The last two arguments of register are the name of the PPX. By default, this is also the labels on which the PPX applies: a PPX of name result will apply on let%result, match%result, etc. Additionally, one can provide applies_on, another string describing on which labels the PPX applies. This string can contain simple regular expressions using grouping with (...), optional parts with ? and choices with |. For instance, ok|res(ult)?(.ok)? matches exactly all of the following: ok, res, result, res.ok, result.ok.

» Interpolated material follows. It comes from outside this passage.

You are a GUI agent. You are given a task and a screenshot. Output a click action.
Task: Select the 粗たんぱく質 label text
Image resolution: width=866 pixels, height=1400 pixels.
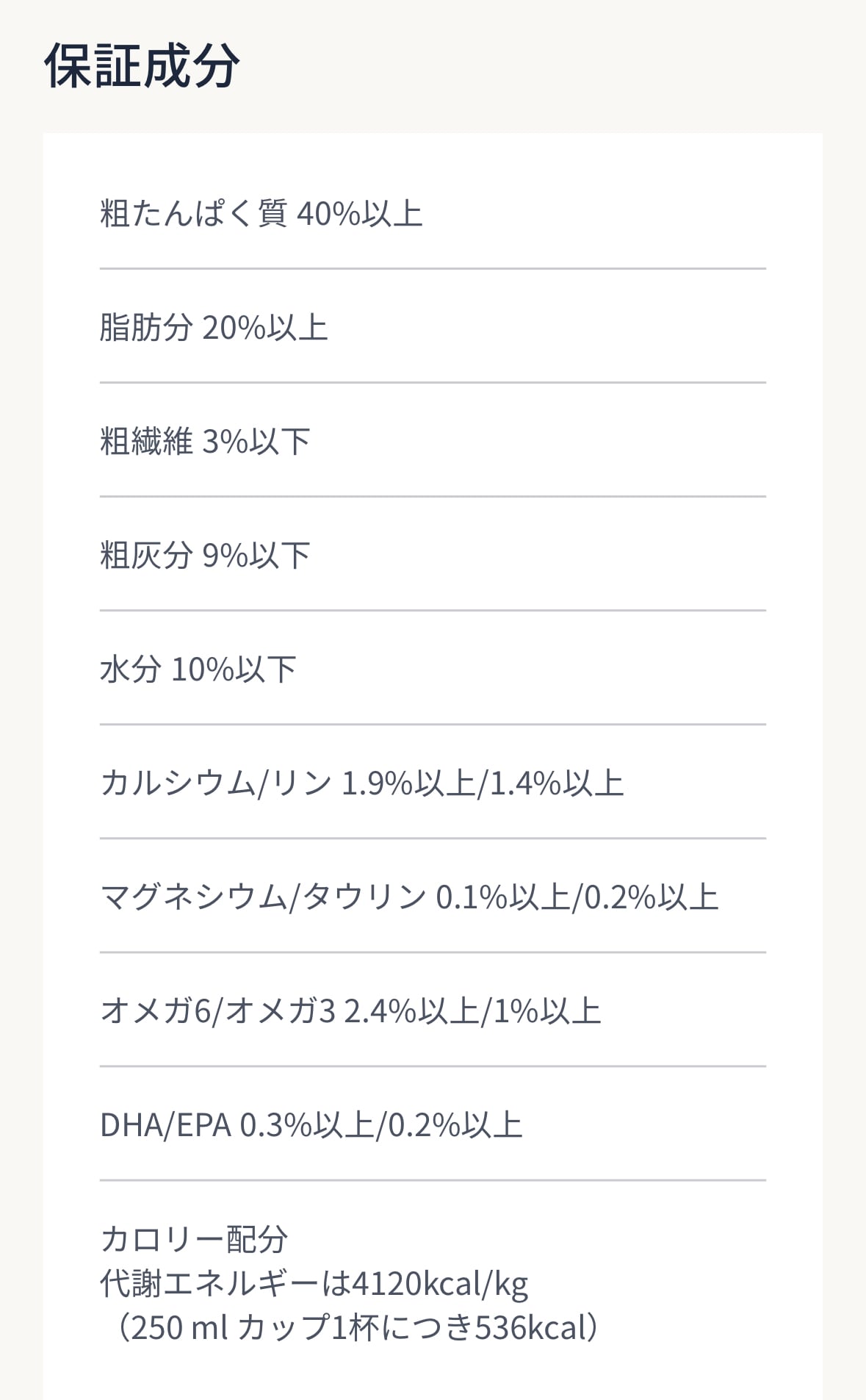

Redefining ppx_monad_result

Let us now re-implement the PPX for Result, available through ppx_monad.result or ppx_monad.std. We can do this with the following file, of only 21 lines:

open Ppxlib

let mk_return ~loc x =
  [%expr Result.ok [%e x]]

let mk_bind ~loc e f =
  [%expr Result.bind [%e e] [%e f]]

let mk_fail ~loc y =
  [%expr Result.error [%e y]]

let mk_catch ~loc e f =
  [%expr (fun e f -> match e with
           | Ok x -> Ok x
           | Error y -> f y) [%e e] [%e f]]

let () =
  Ppx_monad.register "result"
    ~applies_on:"ok|res(ult)?(.ok)?"
    ~mk_return ~mk_bind
    ~mk_fail ~mk_catch

It is then only a matter of building this file as a library that depends on ppx_monad and gets pre-processed by ppxlib’s Metaquot. For instance, with Dune, assuming that our library is called ppx_result:

(library
 (name ppx_result)
 (public_name ppx_result)
 (libraries ppx_monad)
 (preprocess (pps ppxlib.metaquot))
 (kind ppx_rewriter))

You can have a look at how ppx_monad.result is defined in this repository.

Sanitising Variable Names

For most of the functions in the example above (mk_return, mk_bind and mk_fail), there exists an implementation in the Result module which we can use directly. This is however not the case for mk_catch and we had to implement it by hand. The way we wrote it might feel weird and we might be tempted to write it as either of the following:

let incorrect_mk_catch ~loc e f =
  [%expr let catch e f = match e with
           | Ok x -> Ok x
           | Error y -> f y
         in catch [%e e] [%e f]

let incorrect_mk_catch ~loc e f =
  [%expr match [%e e] with
         | Ok x -> Ok x
         | Error y -> [%e f] y]

These implementations, however, are incorrect, because they bind variables in the scope of e and f. For instance, in the first implementation, if e or f were to contain the free variable catch, it would . The same issue is present in the second implementation if f were to contain the free variable y. If one wants to go down this road, the proper way is to ensure that the variable names are unique. Luckily, ppx_monad includes a mechanism for this. A proper way to write the above functions would be the following:

let mk_catch ~loc e f =
  let (pcatch, catch) = Ppx_monad.fresh_variable () in
  [%expr let [%p pcatch] e f = match e with
           | Ok x -> Ok x
           | Error y -> f y
         in [%e catch] [%e e] [%e f]]

let mk_catch ~loc e f =
  let (py, y) = Ppx_monad.fresh_variable () in
  [%expr match [%e e] with
         | Ok x -> Ok x
         | Error [%p py] -> [%e f] [%e y]]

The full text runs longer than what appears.